• [Task to carry out] Write down each of the records again, exactly and in full.

== Segment start ==

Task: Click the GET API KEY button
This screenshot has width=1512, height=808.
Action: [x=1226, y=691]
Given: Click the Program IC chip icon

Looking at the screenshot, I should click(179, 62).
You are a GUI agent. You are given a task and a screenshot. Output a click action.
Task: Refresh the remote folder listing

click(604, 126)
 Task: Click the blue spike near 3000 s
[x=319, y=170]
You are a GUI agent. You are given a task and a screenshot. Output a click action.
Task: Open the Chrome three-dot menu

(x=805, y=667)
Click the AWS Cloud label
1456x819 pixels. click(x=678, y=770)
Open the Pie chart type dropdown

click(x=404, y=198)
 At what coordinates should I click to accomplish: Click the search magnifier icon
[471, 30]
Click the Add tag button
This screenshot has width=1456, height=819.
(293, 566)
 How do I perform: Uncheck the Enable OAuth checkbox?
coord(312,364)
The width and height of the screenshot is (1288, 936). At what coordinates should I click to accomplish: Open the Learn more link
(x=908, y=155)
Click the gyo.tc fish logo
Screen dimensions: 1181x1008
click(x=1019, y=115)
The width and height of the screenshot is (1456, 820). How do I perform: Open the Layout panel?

== Segment end ==

• [Answer box]
Task: Click the GET API KEY button
This screenshot has width=1512, height=808.
Action: [x=1226, y=691]
Given: Click the Program IC chip icon

Looking at the screenshot, I should click(179, 62).
You are a GUI agent. You are given a task and a screenshot. Output a click action.
Task: Refresh the remote folder listing

click(604, 126)
 Task: Click the blue spike near 3000 s
[x=319, y=170]
You are a GUI agent. You are given a task and a screenshot. Output a click action.
Task: Open the Chrome three-dot menu

(x=805, y=667)
Click the AWS Cloud label
1456x819 pixels. click(x=678, y=770)
Open the Pie chart type dropdown

click(x=404, y=198)
 At what coordinates should I click to accomplish: Click the search magnifier icon
[471, 30]
Click the Add tag button
This screenshot has width=1456, height=819.
(293, 566)
 How do I perform: Uncheck the Enable OAuth checkbox?
coord(312,364)
The width and height of the screenshot is (1288, 936). At what coordinates should I click to accomplish: Open the Learn more link
(x=908, y=155)
Click the gyo.tc fish logo
Screen dimensions: 1181x1008
click(x=1019, y=115)
The width and height of the screenshot is (1456, 820). How do I perform: Open the Layout panel?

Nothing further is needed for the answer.